Collected data entries:
*** Begin section ***

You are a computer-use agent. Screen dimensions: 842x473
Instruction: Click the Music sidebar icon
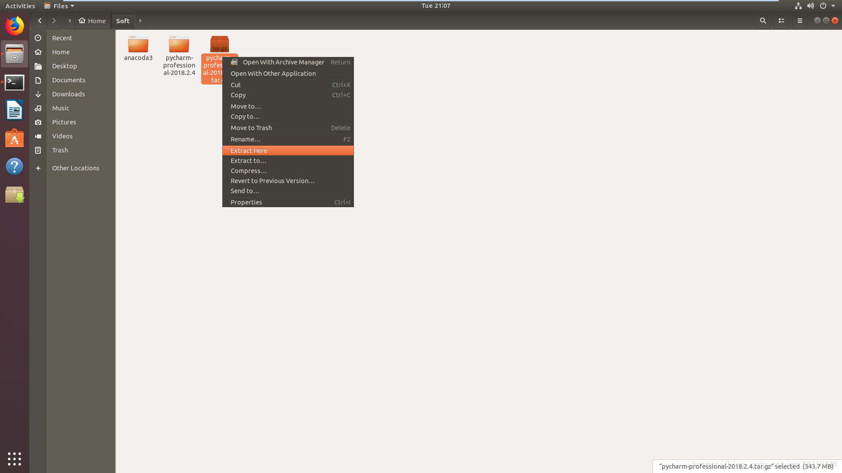click(x=38, y=108)
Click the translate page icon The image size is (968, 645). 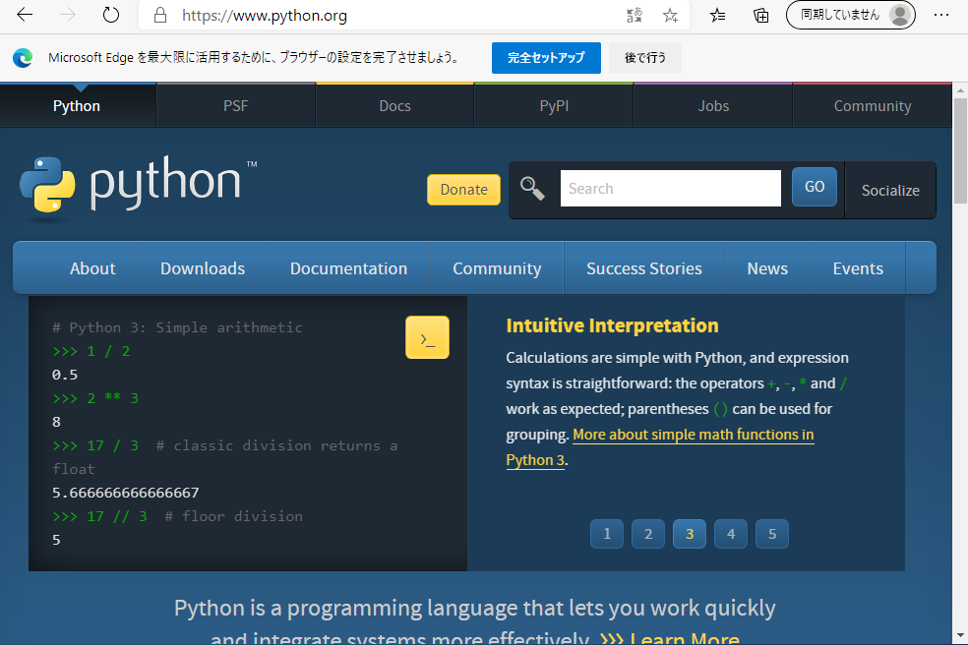click(x=635, y=16)
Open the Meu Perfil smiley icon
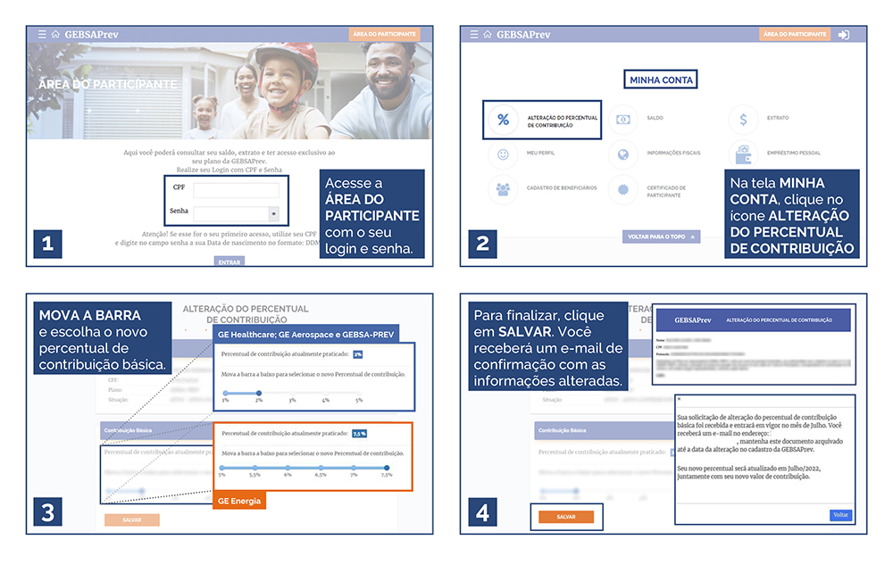Image resolution: width=893 pixels, height=565 pixels. [x=503, y=154]
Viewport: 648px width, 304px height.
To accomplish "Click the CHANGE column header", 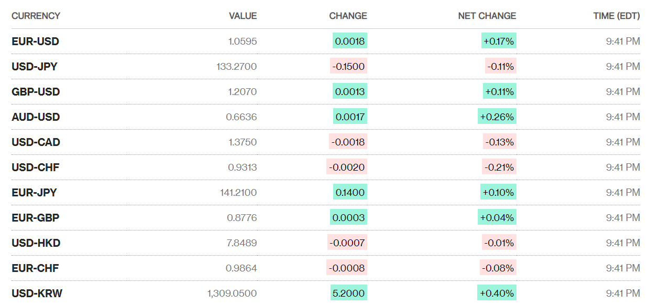I will pos(348,16).
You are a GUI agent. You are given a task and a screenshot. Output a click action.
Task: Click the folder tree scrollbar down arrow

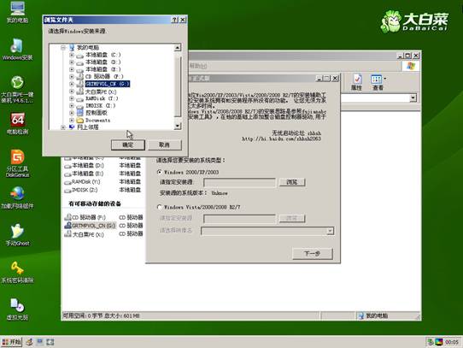click(x=177, y=127)
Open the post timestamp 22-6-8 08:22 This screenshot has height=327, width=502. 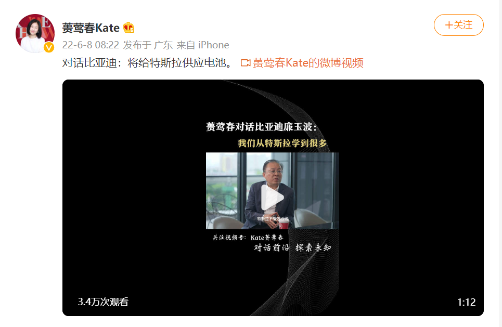[91, 45]
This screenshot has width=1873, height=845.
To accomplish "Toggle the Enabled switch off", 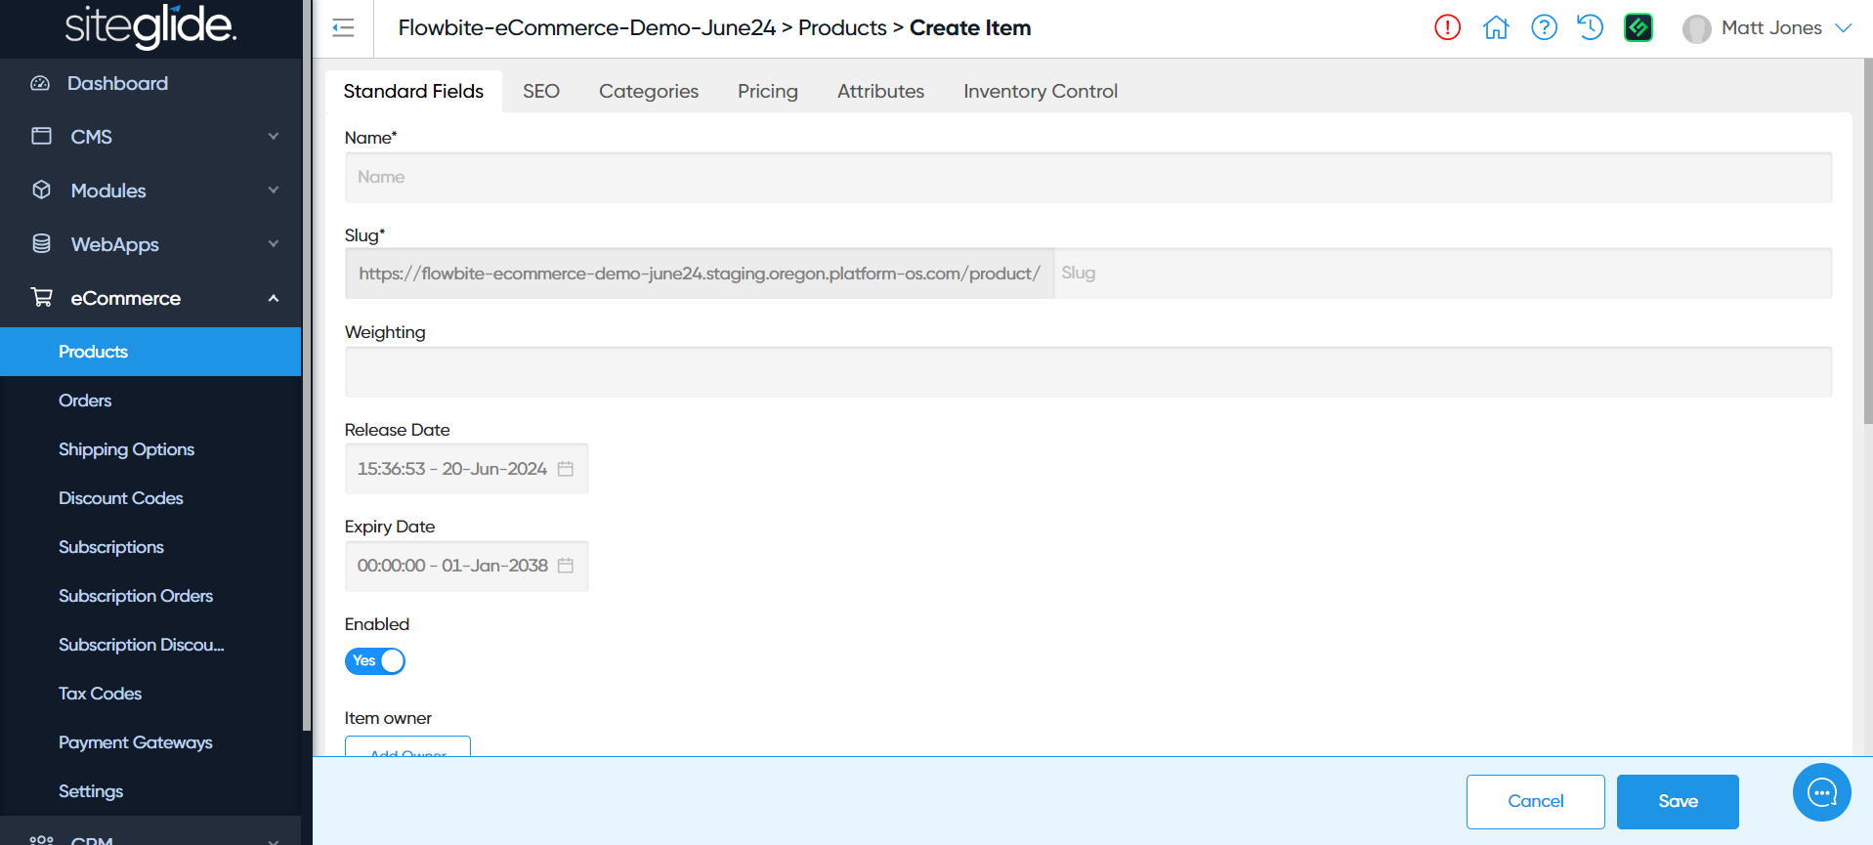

*** End section ***

The word to find is "agent". Copy every line of the records that holds it.

- [TASK ANSWER]:
You are a computer-use agent. Screen dimensions: 842x473
You are a GUI agent. You are given a task and a screenshot. Output a click action.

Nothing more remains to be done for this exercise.